Wednesday, November 4, 2009

Gav's arrival & CF Diagnosis (Part 1)

I had the perfect pregnancy. Seriously. No morning sickness, no extreme aches and pain, he even showed us his gender right away at the ultra sound.

But, I had a ridiculously long and stressful delivery. Twenty-seven hours. Not even kidding. I went into labor in the very early morning hours of Friday the 6th and had him in the morning of the 7th. And because of procedures I had in the past, he got stuck during delivery. My temperature skyrocketed to 102 degrees, I got tremors, and our little guy's heart beat plummeted. It's never a good thing when your talkative nurse suddenly goes quiet while looking at the monitors. Especially when it's 4 a.m. and you're delirious from pain medications and sleep deprivation. The resident on call was in the middle of delivering another baby, she had to run into my room (I'm sure the other patient was just thrilled) look at the monitors and told me to stop pushing. Umm..excuse me? Stop? Yea, ok real simple. Not. So for the next few minutes the nurse closely monitered me while we waited for the other baby to be born.
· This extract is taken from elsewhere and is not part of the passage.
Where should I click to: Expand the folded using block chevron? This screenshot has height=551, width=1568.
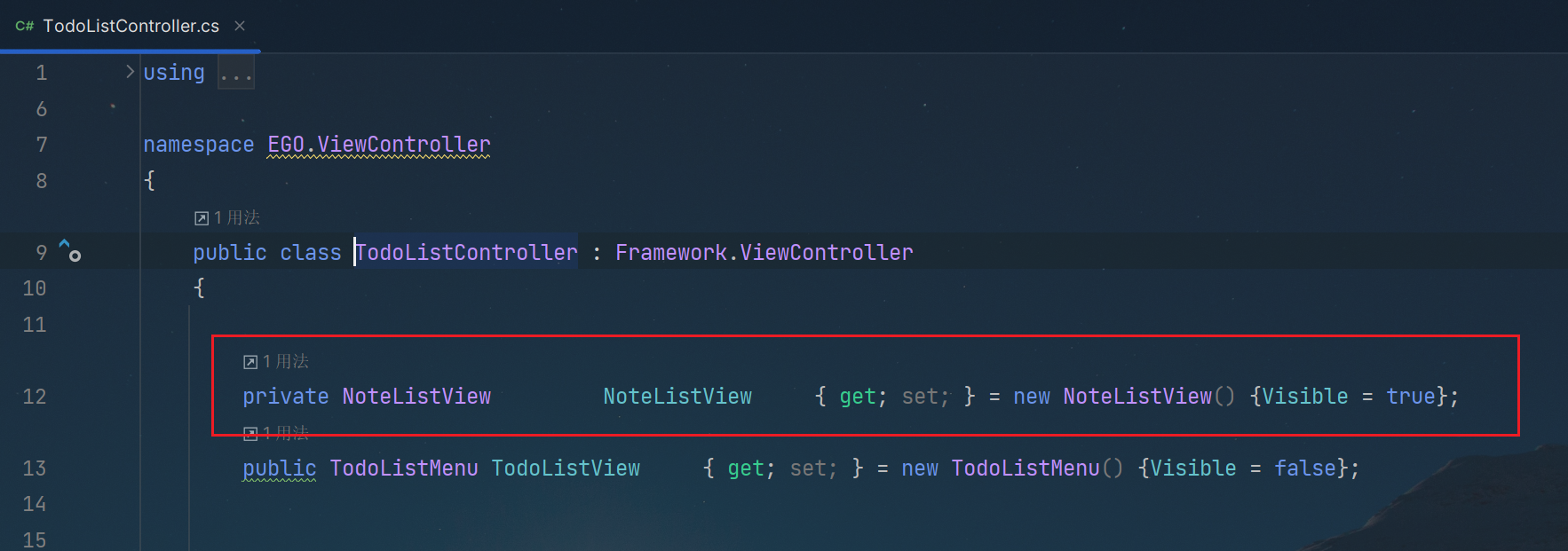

Soon the resident ran into our room, took another look at everything, and told me that I had three pushes to get him out or I'd have to have an emergency C-section. Oh crap. But with the assistance of the vaccuum and two huge pushes our little man was welcomed into the world. We had been warned that he may need to be rushed away immediately, but he came out pink and screaming so they let us hold him for a bit first. Then he had to stay in the "special nursery" until we left so that he could get antibiotics in case he had gotten an infection during all the drama.



We thought that two days under special care was no big deal. Then we could go home and start our normal, healthy family life.



Little did we know.

For the first couple of days I didn't notice anything wrong. But then, on a Wednesday night he filled up diaper after diaper with poop. Casey would just hold a diaper under him immediately after changing him and he'd fill that up. It happened with about six or so diapers in a row. I knew something was wrong. Breastfeeding babies did poop a lot, but not like this. So off we went to the ER. And of course he stopped pooping, he had nothing left in him! But after telling the ER doc that we were going to see our ped the next day he sent us home.
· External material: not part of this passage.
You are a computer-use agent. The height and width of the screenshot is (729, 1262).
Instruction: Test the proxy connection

Everything looked perfect at Gavin's first pediatric check up. Weight was fine, he was tolerating food better (or so we thought), and the doc said he looked great.
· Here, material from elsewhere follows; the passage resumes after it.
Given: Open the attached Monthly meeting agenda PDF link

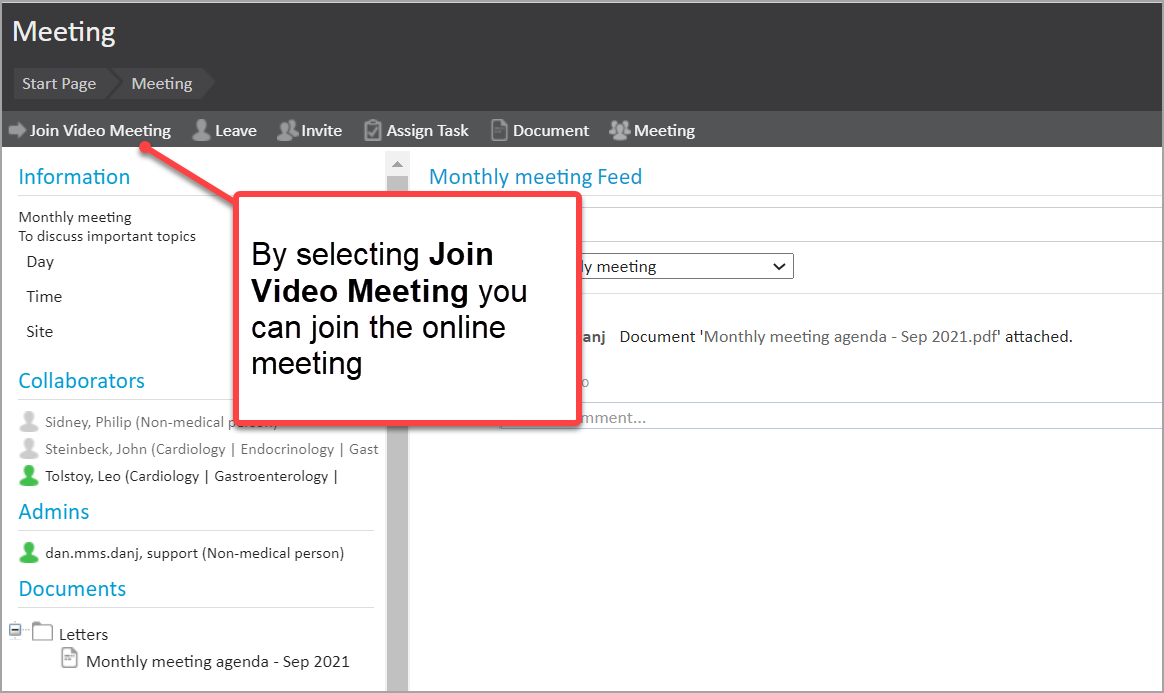Looking at the screenshot, I should coord(852,337).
We then broke some newborn baby parenting rules and brought our five day old baby to Target with us, our biggest concern was thinking that some old lady would breathe on him...so we kept him all covered in warm as we made the quick stop.


I was completely worn out by the time we got home and fell asleep, I vaguely remember the phone ringing. I vaguely remember Casey saying...uh huh, ok, so who are we supposed to call? The University of MN? OK, we'll call. Let me talk to Jen...


Casey then came and fully woke me up with the words I'll never forget..."Jen, Gavin has a disease called Cystic Fibrosis?"


The ped had gotten the results from Gavin's newborn screening test just 20 minutes after we had left his office.